Information supplied:
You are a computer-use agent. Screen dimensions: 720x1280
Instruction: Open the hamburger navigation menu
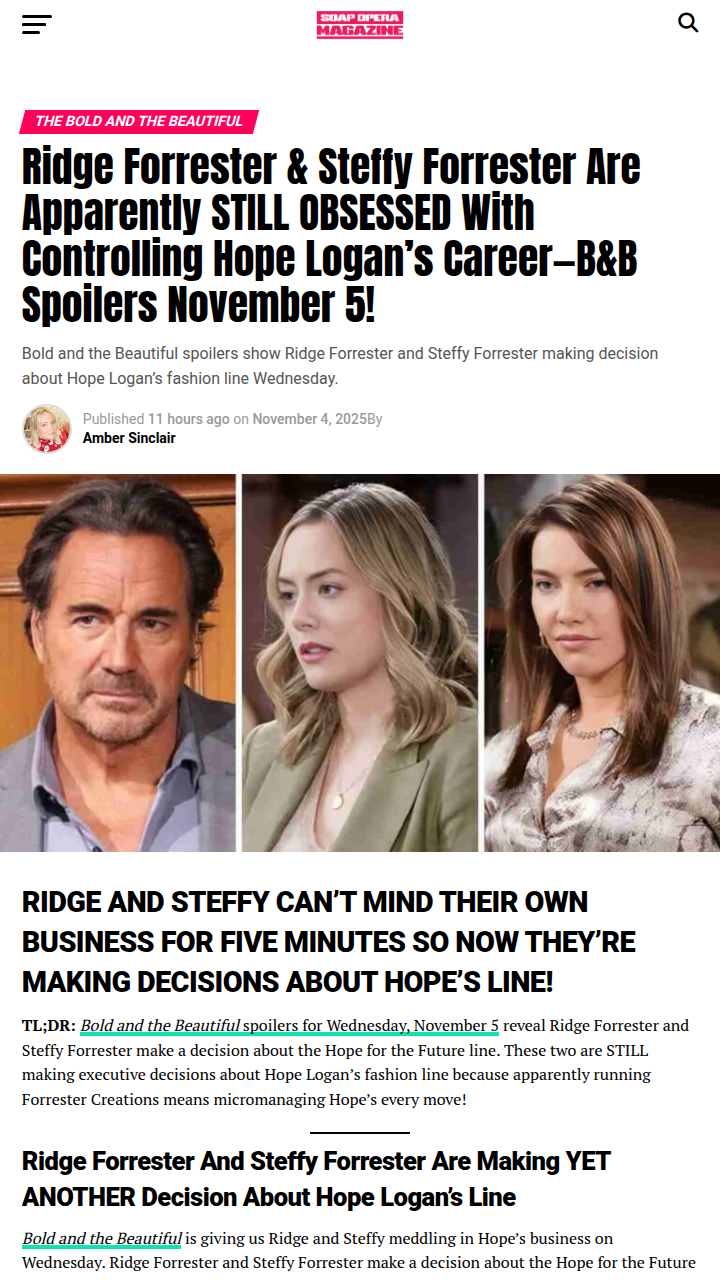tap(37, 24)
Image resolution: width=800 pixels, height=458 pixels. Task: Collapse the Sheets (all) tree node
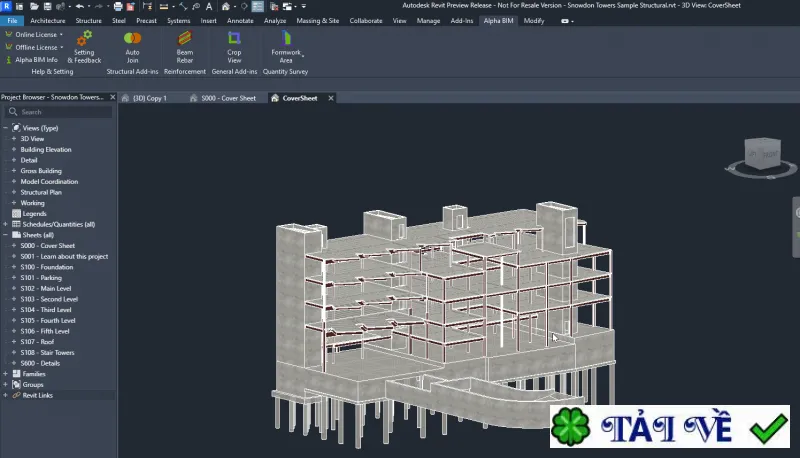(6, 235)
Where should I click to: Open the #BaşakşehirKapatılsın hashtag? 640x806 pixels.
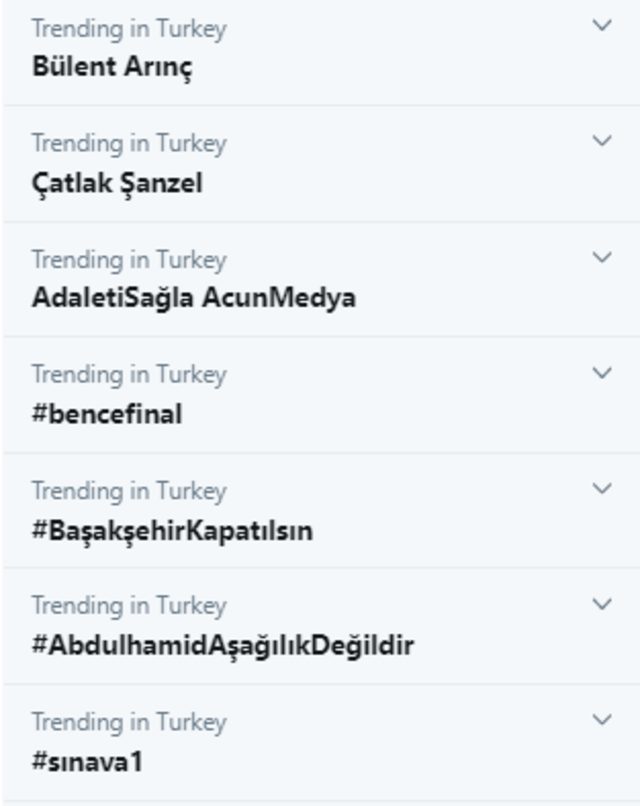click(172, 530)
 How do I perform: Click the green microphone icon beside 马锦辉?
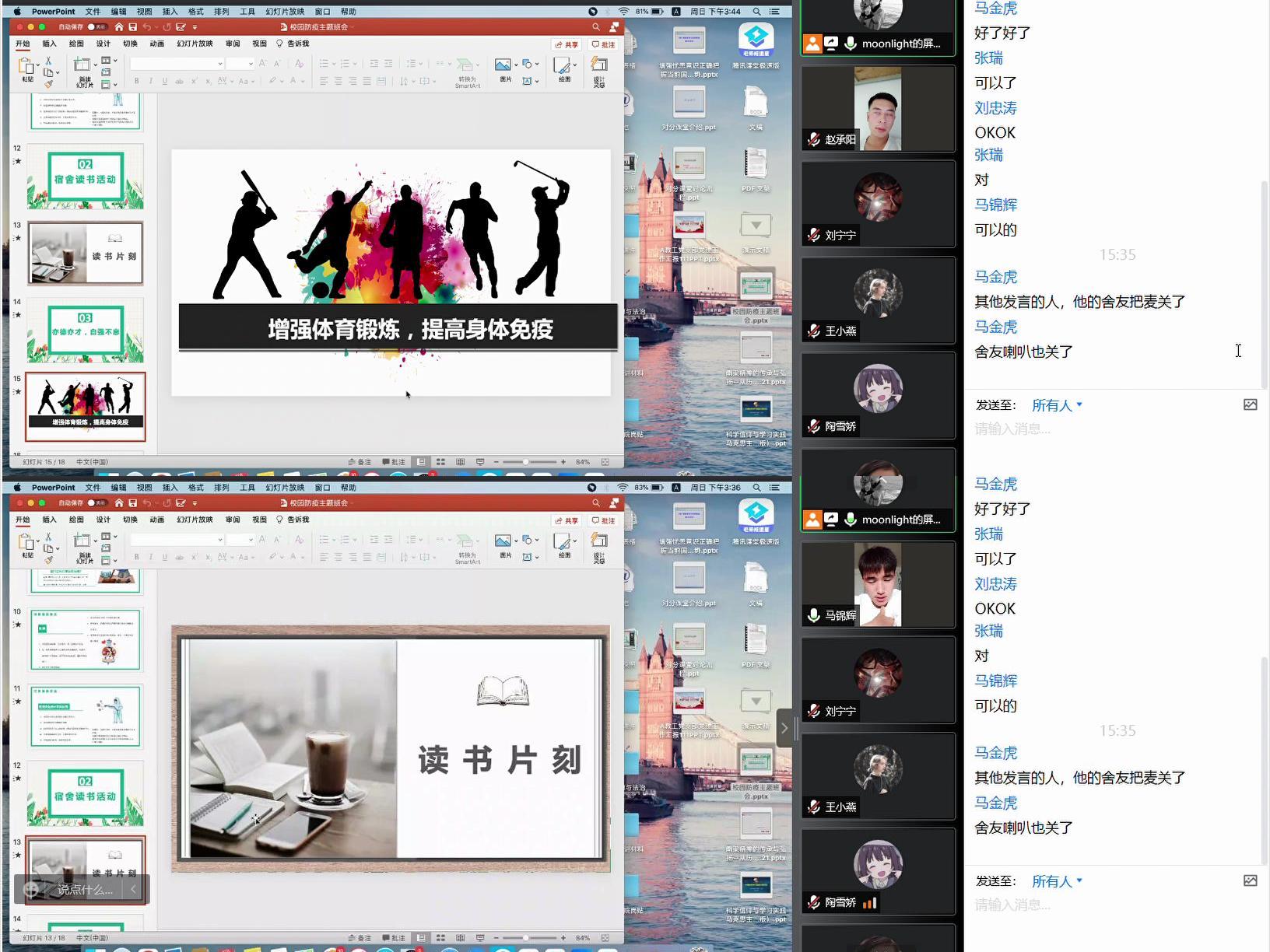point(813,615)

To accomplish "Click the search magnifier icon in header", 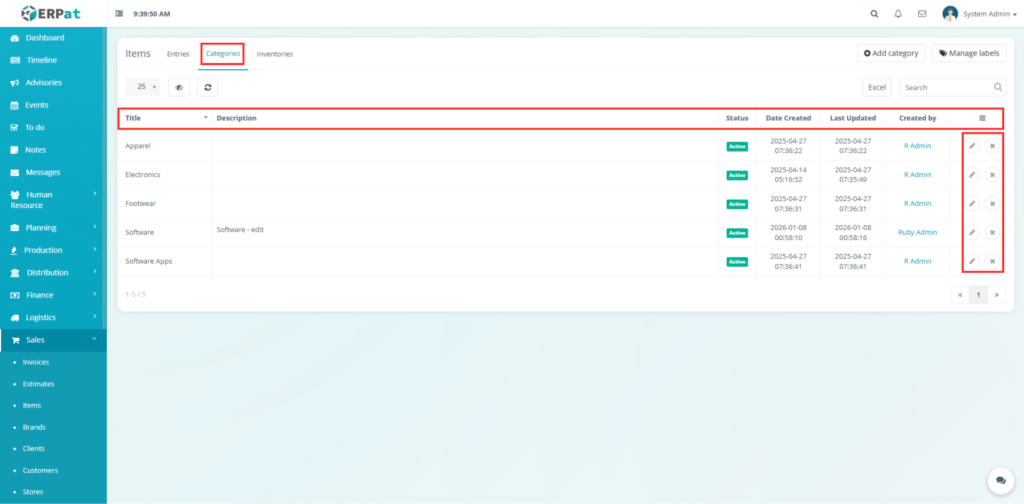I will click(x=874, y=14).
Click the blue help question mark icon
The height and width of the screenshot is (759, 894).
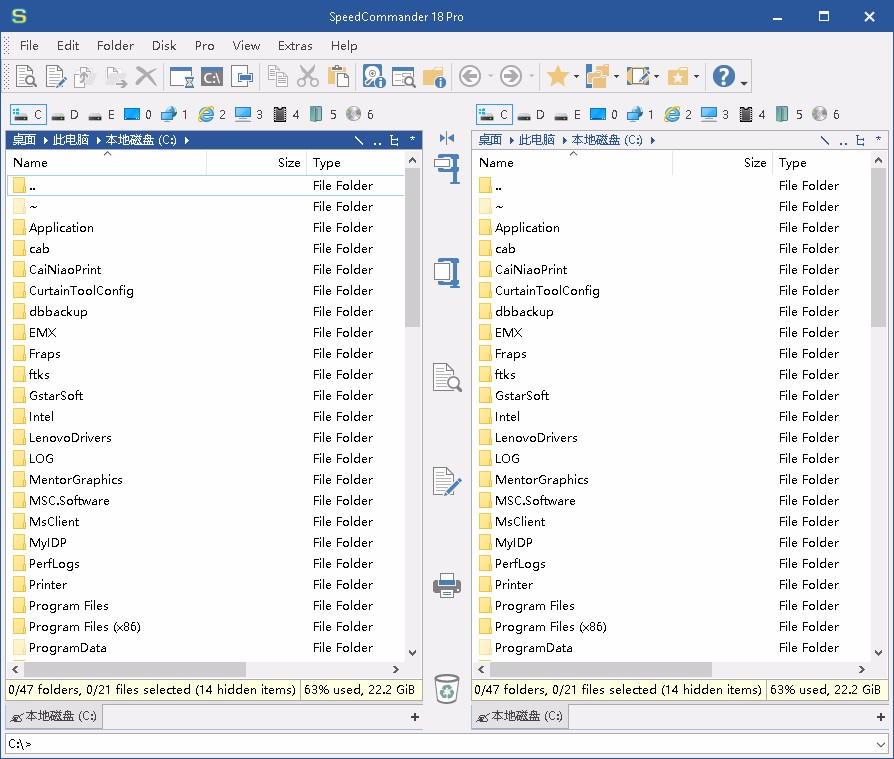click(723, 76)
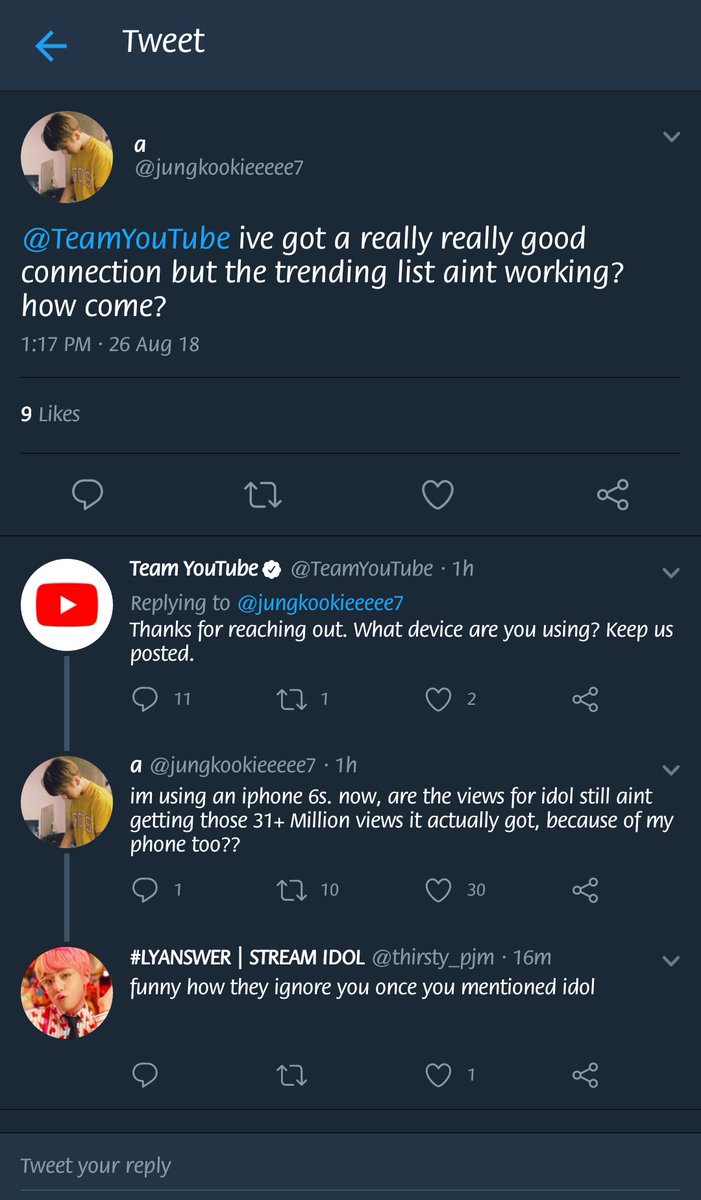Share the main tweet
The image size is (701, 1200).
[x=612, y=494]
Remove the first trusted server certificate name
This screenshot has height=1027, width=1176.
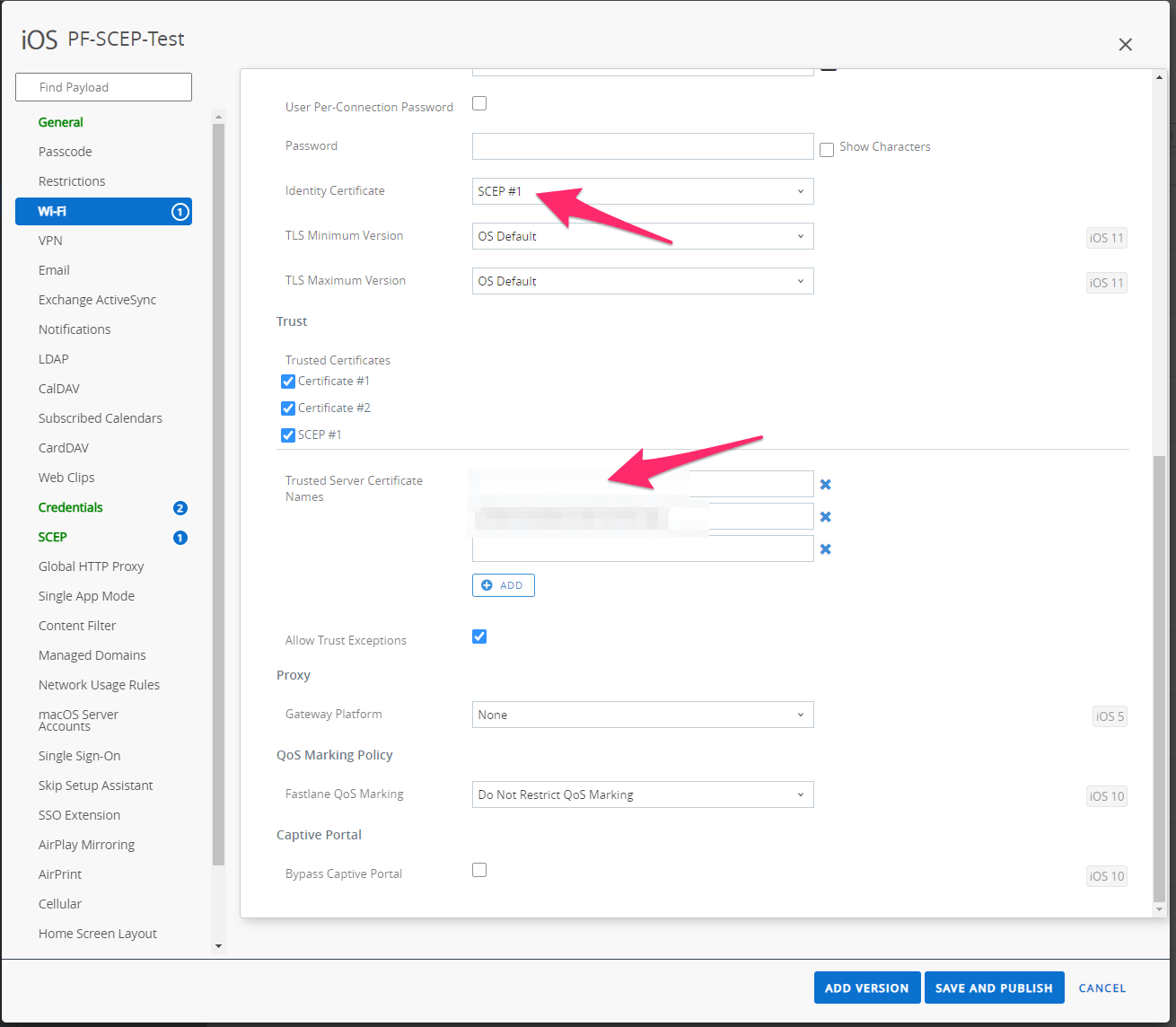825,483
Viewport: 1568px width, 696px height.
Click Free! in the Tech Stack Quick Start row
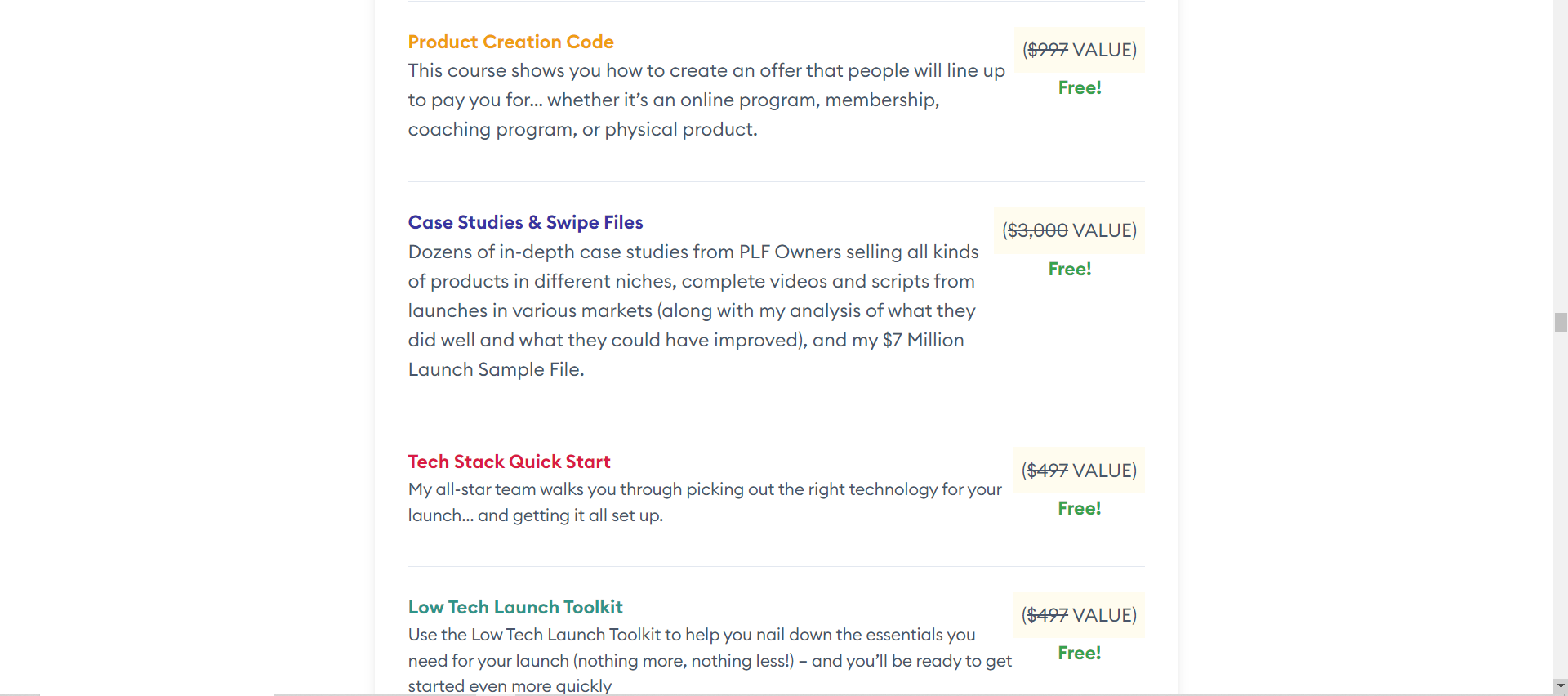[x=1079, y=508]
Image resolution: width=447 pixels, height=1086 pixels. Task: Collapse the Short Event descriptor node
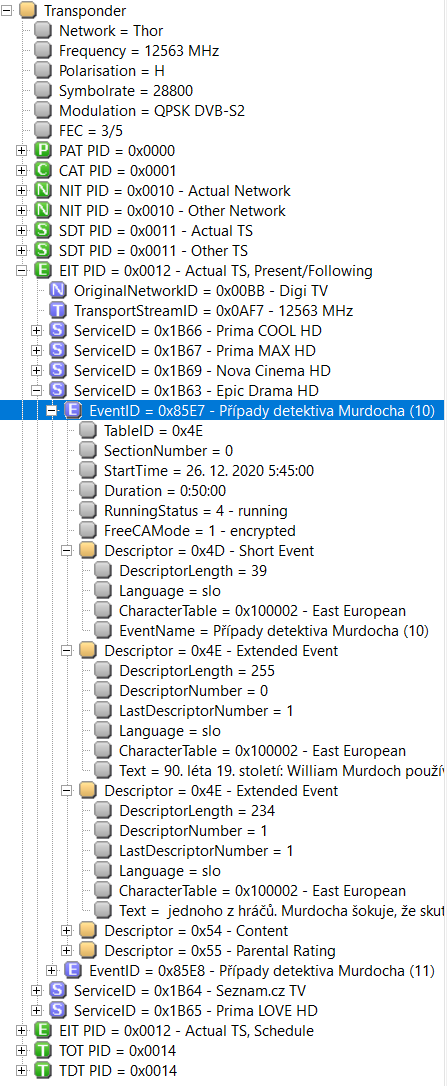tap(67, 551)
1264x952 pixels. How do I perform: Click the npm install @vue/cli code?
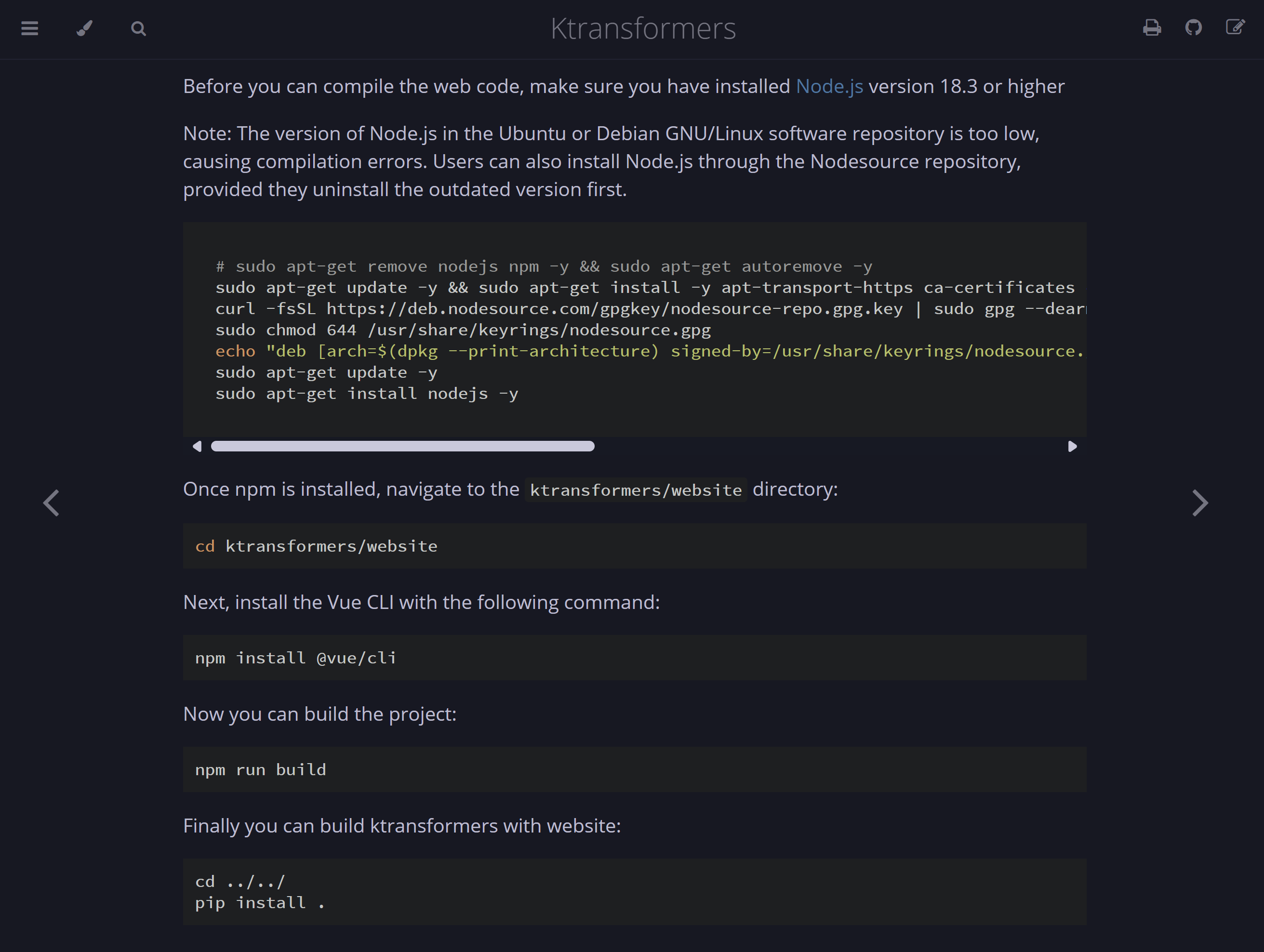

How to complete this task:
Your task is to quote exactly the lines from the one with "Image resolution: width=447" through the end of the material, both included, without reproducing any pictures.

Response to this task:
Image resolution: width=447 pixels, height=1086 pixels. Task: Collapse the Short Event descriptor node
tap(67, 551)
1264x952 pixels. How do I perform: Click the npm install @vue/cli code?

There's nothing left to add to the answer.